I can definitely see areas in the bugs we hit, and the speed with which we were able to discover and diagnose them, where the QA team can improve our performance. However, I think ultimately the slip would have been very difficult to avoid; the SELinux and bootloader bugs were simply too complex to diagnose and fix in time, even though we did discover them with several days to spare in the schedule. The SELinux bugs is one of those perfect storms of a somewhat obscure bug and several complicating circumstances which seems to arise once in a while and seems to be essentially impossible to design out of a six-month release cycle. The bootloader issue is a consequence of the kind of major change which Fedora exists to do: it’s unfortunate, but again, quite difficult to avoid. It is very, very difficult for a large and complex project like anaconda to figure out such a consequence of the grub2/gpt change in advance. It would have been possible for QA to discover and diagnose it sooner, though, and we will be extending our validation test case set to include some test cases which ought to aid in the discovery of similar cases in the future.
Well, I hope that helped to clarify some of the considerations that go into making (and delaying) a Fedora release!

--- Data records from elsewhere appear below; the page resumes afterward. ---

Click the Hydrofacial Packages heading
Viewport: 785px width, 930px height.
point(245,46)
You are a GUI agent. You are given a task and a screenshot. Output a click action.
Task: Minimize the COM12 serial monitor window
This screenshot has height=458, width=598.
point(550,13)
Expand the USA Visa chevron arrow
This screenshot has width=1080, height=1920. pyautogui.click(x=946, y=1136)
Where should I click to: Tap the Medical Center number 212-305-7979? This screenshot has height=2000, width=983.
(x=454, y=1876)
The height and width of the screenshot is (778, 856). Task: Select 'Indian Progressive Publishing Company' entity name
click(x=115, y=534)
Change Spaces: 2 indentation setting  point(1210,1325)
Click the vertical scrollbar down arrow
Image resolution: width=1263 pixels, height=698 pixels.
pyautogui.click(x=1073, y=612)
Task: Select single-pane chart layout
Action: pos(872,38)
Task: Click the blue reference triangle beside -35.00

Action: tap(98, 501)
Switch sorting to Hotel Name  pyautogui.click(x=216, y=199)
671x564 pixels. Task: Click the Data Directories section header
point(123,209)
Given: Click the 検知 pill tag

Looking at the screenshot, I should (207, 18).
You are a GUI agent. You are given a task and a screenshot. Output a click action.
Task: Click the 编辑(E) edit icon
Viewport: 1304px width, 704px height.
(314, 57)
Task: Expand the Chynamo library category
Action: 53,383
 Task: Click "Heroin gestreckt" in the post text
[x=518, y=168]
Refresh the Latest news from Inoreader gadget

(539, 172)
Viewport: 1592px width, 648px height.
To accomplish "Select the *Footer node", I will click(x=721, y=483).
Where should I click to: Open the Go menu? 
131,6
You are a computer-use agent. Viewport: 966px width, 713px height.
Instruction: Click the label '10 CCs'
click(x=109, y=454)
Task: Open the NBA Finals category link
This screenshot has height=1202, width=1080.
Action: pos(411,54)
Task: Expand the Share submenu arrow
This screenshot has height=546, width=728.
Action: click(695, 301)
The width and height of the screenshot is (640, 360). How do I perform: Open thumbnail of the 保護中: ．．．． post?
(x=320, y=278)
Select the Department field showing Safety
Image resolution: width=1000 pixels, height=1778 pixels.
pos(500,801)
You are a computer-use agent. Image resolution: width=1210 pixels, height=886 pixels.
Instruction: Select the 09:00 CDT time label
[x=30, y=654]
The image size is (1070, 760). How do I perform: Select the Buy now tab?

As of this month, I am Red Hat’s Fedora QA team lead, which means I’m responsible for directing the efforts of the Red Hat staff who form a part of the Fedora QA team. Combined with my existing community manager role, this means I’m probably in the position of being the ‘point person’ for Fedora QA, responsible for ensuring we do our job of validating releases and pre-releases comprehensively and promptly. I’m still learning in the role and definitely feel that I’m not quite living up to the high standard set by James Laska yet, but I’m hoping to learn the lessons from each pre-release as we go and try to do a better job of ensuring the team gets the necessary testing done efficiently. Any errors or sub-par performance by the QA team in this release should be considered to rest on my shoulders, not those of the other RH staff and community members who make up the team, all of whom did sterling work. In particular I’d be remiss not to thank (if I may presume to do so) Tim Flink, Andre Robatino, Athmane Madjouj, Jóhann Guðmundsson, Mads Killerich, Thomas Gilliard, Dennis Gilmore, and the anaconda and selinux teams for going far above and beyond the call of duty in trying to get the release out on time. I know we all gave it our best shot.
We’re pretty confident that we’ll be able to get the Beta out with just the one week’s delay, so look out for it on 2011-10-04. It should be an exciting release, and thanks to this strict release validation process, it may be a bit late, but it should be a pretty solid Beta.